As human beings, we get used to “the way things are” really fast. But for designers, the way things are is an opportunity… Could things be better? How? In this funny, breezy talk, Tony Fadell, the man behind the iPod and the Nest thermostat shares some of his tips for noticing the opportunity for — and driving — change.
Here are some highlights from his speech:
1) What is our job?
As designers, innovators and entrepreneurs, it’s our job to not just notice those things, but to go one step further, and try to fix them.
2) Try to see the invisible problems.
It’s about seeing the invisible problem, not just the obvious one, that’s important -not just for product design, but for everything we do. You see, there are invisible problems all around us, ones we can solve. But first, we need to see them, to feel them.
3) Do not tackle a problem.
When you’re tackling a problem, sometimes, there are lots of steps that lead up to that problem. And sometimes, lots of steps after it. If you can take a step back and look at it broadly, maybe you can change some of those boxes before the problem. Maybe you can combine them. Maybe you can remove them altogether to make that better.

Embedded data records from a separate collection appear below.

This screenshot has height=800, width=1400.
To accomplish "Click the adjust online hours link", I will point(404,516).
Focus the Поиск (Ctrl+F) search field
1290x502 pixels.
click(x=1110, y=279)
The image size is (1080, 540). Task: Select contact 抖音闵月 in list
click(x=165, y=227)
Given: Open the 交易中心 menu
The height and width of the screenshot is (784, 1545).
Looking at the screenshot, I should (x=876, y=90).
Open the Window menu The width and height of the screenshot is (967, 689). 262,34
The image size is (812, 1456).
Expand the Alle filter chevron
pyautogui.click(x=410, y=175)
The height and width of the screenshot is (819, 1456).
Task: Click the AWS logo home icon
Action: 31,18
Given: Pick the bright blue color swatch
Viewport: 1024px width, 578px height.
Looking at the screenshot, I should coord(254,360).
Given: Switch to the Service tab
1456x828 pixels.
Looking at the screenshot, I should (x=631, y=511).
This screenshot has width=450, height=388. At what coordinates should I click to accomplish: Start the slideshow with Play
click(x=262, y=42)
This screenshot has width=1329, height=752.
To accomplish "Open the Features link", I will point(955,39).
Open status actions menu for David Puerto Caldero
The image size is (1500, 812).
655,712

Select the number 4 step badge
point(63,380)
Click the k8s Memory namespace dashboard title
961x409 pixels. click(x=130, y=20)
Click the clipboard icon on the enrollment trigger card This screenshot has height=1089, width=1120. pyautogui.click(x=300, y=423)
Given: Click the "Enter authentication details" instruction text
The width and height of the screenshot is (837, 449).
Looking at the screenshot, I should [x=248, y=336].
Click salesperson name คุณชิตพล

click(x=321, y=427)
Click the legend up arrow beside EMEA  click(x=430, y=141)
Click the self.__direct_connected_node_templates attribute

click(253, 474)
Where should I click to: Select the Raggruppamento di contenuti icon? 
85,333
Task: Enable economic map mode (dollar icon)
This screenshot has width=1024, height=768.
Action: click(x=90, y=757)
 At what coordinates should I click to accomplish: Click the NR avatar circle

4) Young people, young minds…
Have young people on your team, or people with young minds. Because if you have those young minds, they cause everyone in the room to think younger. Picasso once said, “Every child is an artist. The problem, when he or she grows up, is how to remain an artist.” We all saw the world more clearly when we saw it for the first time before a lifetime of habits got in the way. Our challenge is to get back there, to feel that frustration, to see those little details, to look more broadly, look more closely, and to think younger, so we can stay beginners.
5) Choose your challenge
Our challenge is to wake up each day and say, “How can I experience the world better?” And if we do, maybe, just maybe, we can get rid of these dumb little stickers.